Step 2: Install Required Tools Locally

You’ll need two things:

  • PostgreSQL client (psql)

  • Supabase CLI (optional, but useful)

Install PostgreSQL Client

Windows

winget install postgresql

Or download directly from postgresql.org.

macOS

brew install postgresql supabase/tap/supabase

Linux (Debian/Ubuntu)

sudo apt install postgresql-client supabase

Verify Installation

psql --version

If this works, you’re good to go 🚀


Step 3: Download Backup Files from GitHub

From your repository, download these files into one local folder:

roles.sql
schema.sql
data.sql

⚠️ Do not rename them
⚠️ Order matters — this exact sequence is critical for a successful restore.


Step 4: Restore the Database (The Safe Way)

Now comes the main event.

Run this single command from the folder containing your SQL files:

psql \
  --single-transaction \
  --variable ON_ERROR_STOP=1 \
  --file roles.sql \
  --file schema.sql \
  --set session_replication_role=replica \
  --file data.sql \
  --dbname "[NEW_DB_URL]"

Why this works so well

  • --single-transaction
    → Either everything restores, or nothing does (no half-broken DBs)

  • ON_ERROR_STOP=1
    → Stops immediately if something goes wrong

  • session_replication_role=replica
    → Temporarily disables triggers & foreign-key checks
    (super important for bulk COPY inserts)


Step 5: Understand the Restore Order (Don’t Skip This)

Here’s why the order matters:

  1. roles.sql

    • Database users

    • Permissions & grants
      Without this → schema permissions can fail

  2. schema.sql

    • Tables, views, functions, indexes

    • Constraints & relationships

  3. data.sql

    • Actual records

    • Usually uses COPY for speed

Mess this order up and you’ll meet cryptic Postgres errors 😅


Step 6: Verify the Restoration

Quick sanity check via terminal

psql "[NEW_DB_URL]" -c "SELECT COUNT(*) FROM your_table;"

Visual check in Supabase

  • Open Table Editor

  • Browse a few tables

  • Confirm row counts look right

If both checks pass — congrats 🎉 your database is officially back.

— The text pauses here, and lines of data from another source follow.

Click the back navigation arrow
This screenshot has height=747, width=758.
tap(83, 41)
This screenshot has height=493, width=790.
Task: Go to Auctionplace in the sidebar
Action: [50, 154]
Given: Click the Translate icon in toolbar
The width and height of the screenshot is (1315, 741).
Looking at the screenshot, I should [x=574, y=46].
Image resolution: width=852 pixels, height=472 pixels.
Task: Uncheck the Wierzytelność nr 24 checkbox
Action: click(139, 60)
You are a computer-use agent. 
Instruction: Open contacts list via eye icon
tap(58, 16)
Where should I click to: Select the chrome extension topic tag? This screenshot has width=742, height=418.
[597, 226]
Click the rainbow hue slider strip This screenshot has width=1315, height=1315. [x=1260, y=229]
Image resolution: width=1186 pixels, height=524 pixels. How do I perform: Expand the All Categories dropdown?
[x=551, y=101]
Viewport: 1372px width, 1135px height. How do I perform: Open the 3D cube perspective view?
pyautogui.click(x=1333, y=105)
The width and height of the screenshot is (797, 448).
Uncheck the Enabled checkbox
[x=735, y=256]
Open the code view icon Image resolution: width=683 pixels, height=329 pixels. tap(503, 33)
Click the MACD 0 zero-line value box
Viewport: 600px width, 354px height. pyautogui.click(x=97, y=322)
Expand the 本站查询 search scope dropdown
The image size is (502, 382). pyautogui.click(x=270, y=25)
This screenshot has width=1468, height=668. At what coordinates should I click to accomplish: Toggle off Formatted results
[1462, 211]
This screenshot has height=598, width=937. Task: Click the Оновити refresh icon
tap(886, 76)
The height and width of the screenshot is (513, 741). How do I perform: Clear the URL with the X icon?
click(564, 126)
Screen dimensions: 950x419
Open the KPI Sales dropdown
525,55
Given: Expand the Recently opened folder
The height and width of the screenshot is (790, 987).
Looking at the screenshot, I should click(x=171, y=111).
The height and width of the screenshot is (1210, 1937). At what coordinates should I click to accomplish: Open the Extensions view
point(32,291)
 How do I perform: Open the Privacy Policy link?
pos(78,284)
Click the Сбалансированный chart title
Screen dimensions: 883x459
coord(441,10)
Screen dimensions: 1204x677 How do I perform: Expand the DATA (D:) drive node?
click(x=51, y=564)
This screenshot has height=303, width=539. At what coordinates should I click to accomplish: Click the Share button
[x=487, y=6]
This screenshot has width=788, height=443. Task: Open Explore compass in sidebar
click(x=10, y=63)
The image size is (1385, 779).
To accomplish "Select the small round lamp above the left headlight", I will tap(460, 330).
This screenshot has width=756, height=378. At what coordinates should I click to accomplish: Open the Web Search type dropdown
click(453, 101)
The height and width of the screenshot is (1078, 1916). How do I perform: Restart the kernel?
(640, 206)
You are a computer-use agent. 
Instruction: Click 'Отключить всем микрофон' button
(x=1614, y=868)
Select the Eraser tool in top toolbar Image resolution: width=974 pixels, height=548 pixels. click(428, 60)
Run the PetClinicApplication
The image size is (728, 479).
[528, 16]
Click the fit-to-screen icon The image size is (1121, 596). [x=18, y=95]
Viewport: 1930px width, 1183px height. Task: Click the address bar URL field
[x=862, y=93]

Step 7: Things That Are Not Restored Automatically

SQL backups do not include:

  • 🔐 Auth providers (Google, GitHub, email, etc.)

  • 🗄️ Storage buckets & policies

  • 🔑 API keys & secrets

  • ⚙️ Edge Functions config

You’ll need to reconfigure these manually in the Supabase dashboard.

👉 Pro tip: keep a post-restore checklist in your repo for this stuff.


  • ✅ Test restore on a staging project first

  • 🧪 Run a few app queries against the new DB

  • 📄 Log restore output to a file for debugging:

      psql ... > restore.log 2>&1
    
  • 🔁 Automate restore later via GitHub Actions (carefully!)